Filing for bankruptcy is not a decision that should be taken lightly. It can have lasting consequences, such as putting a dent in your credit rating. Nonetheless, bankruptcy is far from all doom and gloom, and several benefits are often ignored.
When considering bankruptcy, it’s important to take a balanced approach. This means looking at the positive aspects, too. Outlined below are some important points to consider:
Bankruptcy can prevent foreclosure
Dealing with any kind of debt can be stressful, but some debts, like mortgage debts, have the potential to put your home at risk. Lenders can initiate foreclosure proceedings, which aim to take possession of your property and recover the outstanding balance.
Bankruptcy can stop this, at least temporarily. Foreclosure proceedings generally have to stop until the bankruptcy case has been heard. This can allow you the time you need to put a plan in place so that you can keep your home.

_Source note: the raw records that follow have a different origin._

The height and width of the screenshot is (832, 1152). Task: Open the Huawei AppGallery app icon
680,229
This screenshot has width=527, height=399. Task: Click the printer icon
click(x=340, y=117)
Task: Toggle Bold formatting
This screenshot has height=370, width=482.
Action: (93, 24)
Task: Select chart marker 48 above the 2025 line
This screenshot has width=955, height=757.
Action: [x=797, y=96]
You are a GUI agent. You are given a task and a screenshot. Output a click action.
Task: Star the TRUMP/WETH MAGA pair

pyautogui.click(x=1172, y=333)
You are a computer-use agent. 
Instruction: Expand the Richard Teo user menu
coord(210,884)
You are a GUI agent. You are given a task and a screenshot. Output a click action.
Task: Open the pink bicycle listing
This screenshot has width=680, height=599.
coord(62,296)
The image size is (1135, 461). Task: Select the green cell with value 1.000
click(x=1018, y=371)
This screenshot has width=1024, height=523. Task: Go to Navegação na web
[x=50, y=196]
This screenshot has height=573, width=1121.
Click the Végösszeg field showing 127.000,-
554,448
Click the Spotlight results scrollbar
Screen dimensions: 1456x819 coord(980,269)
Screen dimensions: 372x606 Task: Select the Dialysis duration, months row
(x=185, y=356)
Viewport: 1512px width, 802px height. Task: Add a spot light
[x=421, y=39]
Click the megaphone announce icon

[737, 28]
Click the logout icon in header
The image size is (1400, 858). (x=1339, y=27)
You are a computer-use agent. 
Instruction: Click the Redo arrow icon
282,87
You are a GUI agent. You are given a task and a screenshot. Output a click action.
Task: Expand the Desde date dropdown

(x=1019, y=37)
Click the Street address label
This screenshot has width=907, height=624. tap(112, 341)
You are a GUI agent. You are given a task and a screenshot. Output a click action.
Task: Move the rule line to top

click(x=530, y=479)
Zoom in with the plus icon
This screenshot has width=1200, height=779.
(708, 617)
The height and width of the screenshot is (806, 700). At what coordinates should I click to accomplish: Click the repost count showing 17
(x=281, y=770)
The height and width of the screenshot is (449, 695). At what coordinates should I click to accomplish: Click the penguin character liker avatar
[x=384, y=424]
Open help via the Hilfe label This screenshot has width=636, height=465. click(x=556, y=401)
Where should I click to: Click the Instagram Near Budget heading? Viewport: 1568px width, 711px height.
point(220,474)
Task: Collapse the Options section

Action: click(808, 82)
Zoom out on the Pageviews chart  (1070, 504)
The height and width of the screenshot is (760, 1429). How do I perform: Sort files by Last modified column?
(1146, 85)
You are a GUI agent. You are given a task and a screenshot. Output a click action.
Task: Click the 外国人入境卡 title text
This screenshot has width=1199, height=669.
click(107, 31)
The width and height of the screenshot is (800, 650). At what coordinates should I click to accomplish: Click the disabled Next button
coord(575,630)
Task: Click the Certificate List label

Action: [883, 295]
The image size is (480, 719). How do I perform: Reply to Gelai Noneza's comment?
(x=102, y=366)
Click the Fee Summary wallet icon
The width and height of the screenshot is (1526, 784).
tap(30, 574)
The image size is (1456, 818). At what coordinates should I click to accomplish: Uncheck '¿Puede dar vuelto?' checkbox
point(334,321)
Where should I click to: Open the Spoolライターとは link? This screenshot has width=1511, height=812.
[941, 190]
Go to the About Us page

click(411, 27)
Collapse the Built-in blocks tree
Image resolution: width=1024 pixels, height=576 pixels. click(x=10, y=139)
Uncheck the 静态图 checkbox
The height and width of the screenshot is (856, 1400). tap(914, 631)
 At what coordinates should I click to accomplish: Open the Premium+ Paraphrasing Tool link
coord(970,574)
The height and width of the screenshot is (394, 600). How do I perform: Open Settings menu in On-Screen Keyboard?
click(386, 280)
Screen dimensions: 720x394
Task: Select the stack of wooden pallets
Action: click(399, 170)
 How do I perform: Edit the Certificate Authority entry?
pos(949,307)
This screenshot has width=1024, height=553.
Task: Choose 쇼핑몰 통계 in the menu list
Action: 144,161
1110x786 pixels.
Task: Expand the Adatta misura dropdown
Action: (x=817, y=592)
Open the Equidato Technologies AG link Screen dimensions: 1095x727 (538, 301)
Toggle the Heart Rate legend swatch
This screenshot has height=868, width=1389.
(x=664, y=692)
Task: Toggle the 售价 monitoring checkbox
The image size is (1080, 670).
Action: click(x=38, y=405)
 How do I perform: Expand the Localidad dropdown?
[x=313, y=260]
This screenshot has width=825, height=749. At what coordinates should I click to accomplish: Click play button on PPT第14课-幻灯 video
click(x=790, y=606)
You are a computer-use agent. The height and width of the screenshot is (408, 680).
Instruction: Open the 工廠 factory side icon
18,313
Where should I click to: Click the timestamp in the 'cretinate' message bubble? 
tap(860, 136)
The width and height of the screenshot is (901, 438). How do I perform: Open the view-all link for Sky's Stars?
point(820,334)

Stopping aggressive debt collection
When you are trying to sort your finances out, aggressive debt collection practices can throw you off. You may be threatened with legal action, face visits from debt collectors and may even be told that your wages will be garnished. All of this can feel very overwhelming.
When you file for bankruptcy, debt collectors typically have to stop pursuing you. Again, this may be temporary, but it at least allows you to come up with a plan, write off eligible debts and implement payment plans for those that cannot be written off.
There are benefits and drawbacks to bankruptcy, and all of these should be considered carefully. As you try to get your finances on track, it can help to have legal guidance regarding your options.